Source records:
◇ ◇ ◇ ◇ ◇ ◇ ◇

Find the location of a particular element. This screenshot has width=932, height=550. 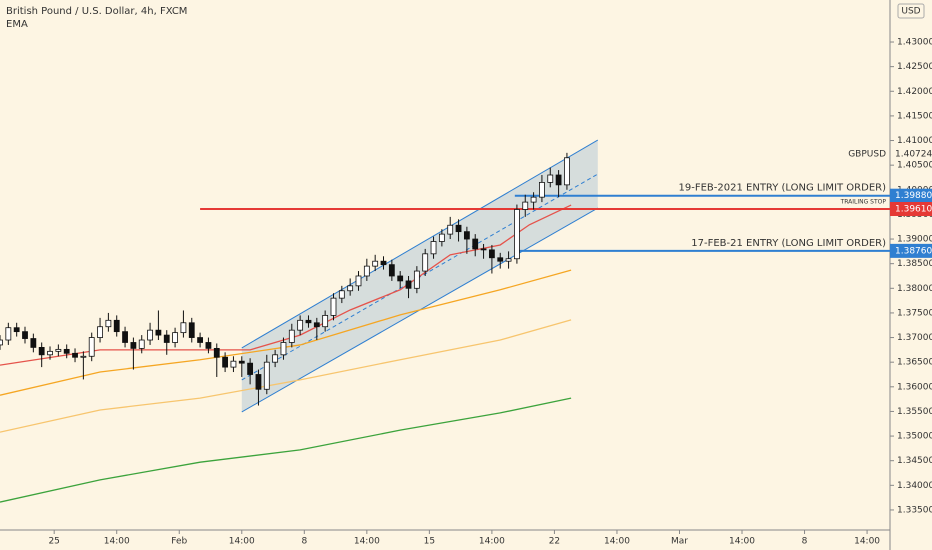

level-text: TRAILING STOP is located at coordinates (864, 202).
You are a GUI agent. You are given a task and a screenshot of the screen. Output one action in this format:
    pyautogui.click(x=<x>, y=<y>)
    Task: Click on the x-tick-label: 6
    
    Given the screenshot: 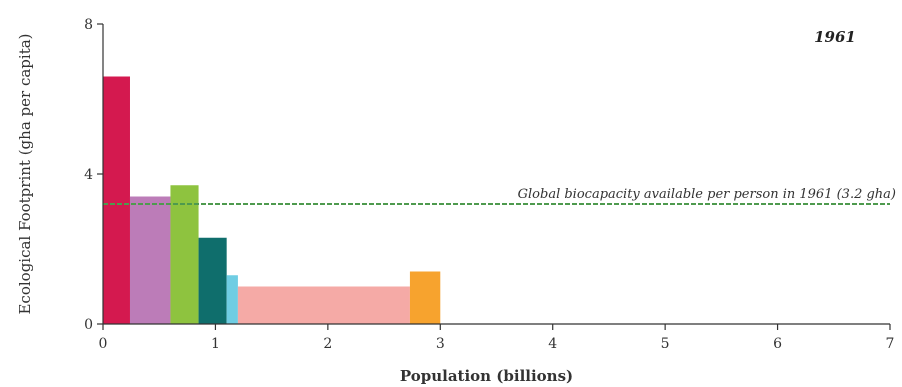 What is the action you would take?
    pyautogui.click(x=778, y=344)
    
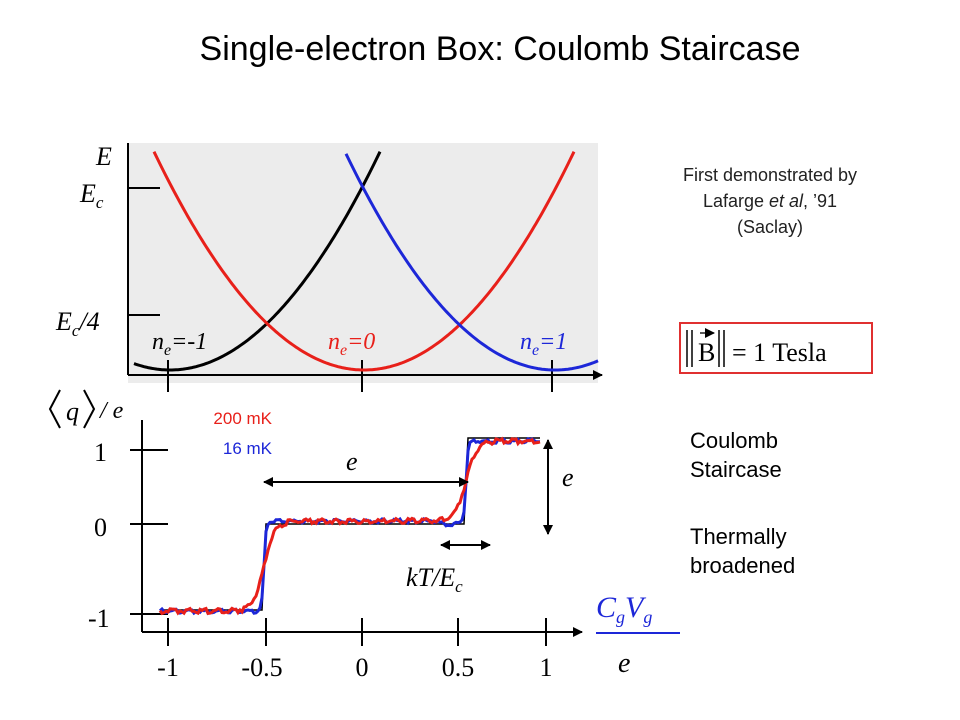  I want to click on ne-0-label: ne=0, so click(352, 344).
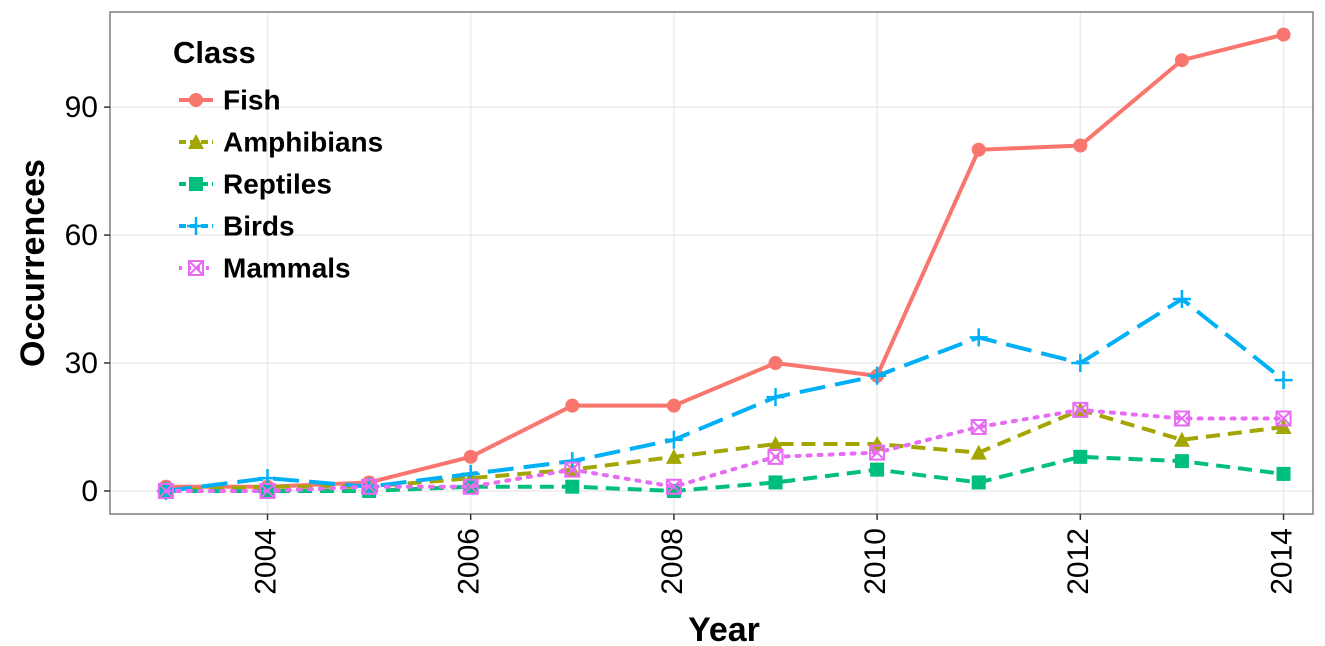 Image resolution: width=1325 pixels, height=646 pixels. What do you see at coordinates (876, 562) in the screenshot?
I see `x-tick-label: 2010` at bounding box center [876, 562].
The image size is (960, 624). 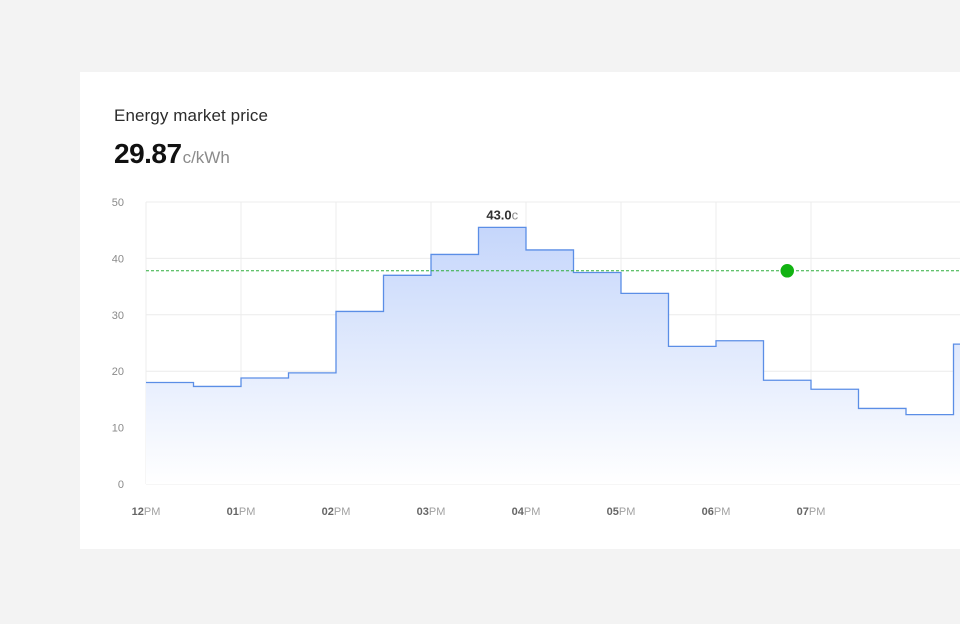 I want to click on y-tick-label: 10, so click(x=118, y=429).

◇ ◇ ◇ ◇ ◇ ◇ ◇

▸ **PROBLEM TO SOLVE**
Please rewrite the stretch from the start of the material through the line containing "level-text: TRAILING STOP", substituting "specific" for "particular" and keeping everything else unchanged. Leave the pictures out.

▸ **RESULT OF THE EXERCISE**
Find the location of a specific element. This screenshot has width=932, height=550. 

level-text: TRAILING STOP is located at coordinates (864, 202).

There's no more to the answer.